The statement did not say if ISAF thought those killed were border guards, and when asked for clarification, an ISAF spokeswoman said both sides were still investigating the incident.
"This is the third incident of its kind during the past week," the Pakistani military said in a statement. Three soldiers were wounded, it said.
Pentagon spokesman Colonel David Lapan declined to elaborate on the details of the incident, but noted that a Pakistani statement said "their forces used rifle fire at the helicopters as a warning."
"You fire at helicopter in a combat zone, they usually take that as hostile and return fire," he said.
CRUCIAL ALLY
Pakistan is a crucial ally for the United States in its efforts to stabilize Afghanistan, but analysts say border incursions and disruptions in NATO supplies underline growing tensions in the relationship.
The United States has already stepped up missile strikes by its pilotless drone aircraft on militant targets inside Pakistan.
The bulk of non-lethal military supplies for NATO troops in Afghanistan moves through Pakistan.
Lapan said the Torkham border crossing closure had had "no immediate impact" on NATO resupply, but its possible effect would depend on how long it remained shut.
He noted that NATO has a variety of supply routes into Afghanistan, including others in Pakistan that remained open.
"We are in discussions with the Pakistani government and hope that we can resolve the issue," Lapan said.
"PROFOUND CONCERN"
The border row occurred as CIA chief Leon Panetta began a previously scheduled visit to Pakistan for talks with top military and political figures.
Panetta met President Asif Ali Zardari, Prime Minister Yusuf Raza Gilani, army chief General Ashfaq Kayani and the head of the powerful Inter-Services Intelligence (ISI) agency, Lieutenant-General Ahmed Shuja Pasha.
Gilani expressed "profound concern" over increasing drone strikes and violations of Pakistan's airspace by NATO forces, he said in a statement.
Citing reports by Western security officials about foiling a militant plot to stage coordinated attacks in Europe, Gilani pledged Pakistan's help to thwart such plans if given "credible information in advance."
Panetta welcomed Pakistan's help in the fight against militants and said the U.S. government would look into its ally's complaints about border violations.
A senior intelligence official said border incursions into Pakistan were a "red line" and could lead to a "total snapping of relations."
Neither country could afford that, the official said, so it would be a disaster if further incursions took place.
"But we'll live with that or we'll die with that," he said. "We're in a state of war.
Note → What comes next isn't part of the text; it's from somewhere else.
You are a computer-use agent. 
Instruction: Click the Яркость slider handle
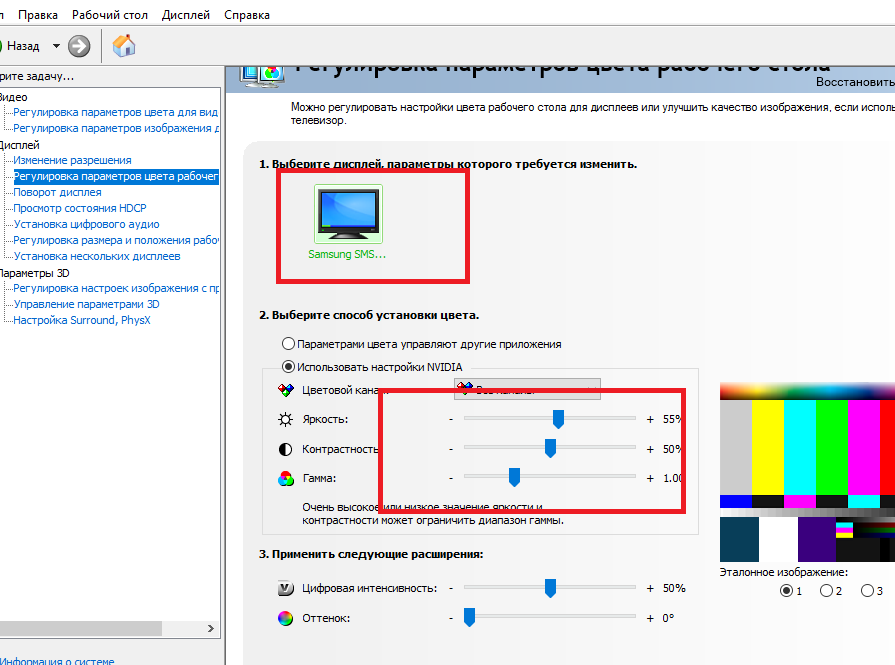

We've lost more than 30,000 people since 2001. What more can we lose? Another 100,000? These incursions are not something we can tolerate."
Pakistan has said it would consider "response options" if NATO forces continued to violate its sovereignty.
Washington has stepped up missile strikes by unmanned drone planes in Pakistan's northwest, carrying out 21 in September, the highest for a month since it began such attacks in 2008.
Also Thursday, a video purporting to show Pakistani troops in the northwestern Swat region summarily executing a group of bound and blindfolded young men appeared on the Internet.
The military is investigating, the intelligence official said, although he believed it was likely a forgery by the Pakistani Taliban, distributed as propaganda.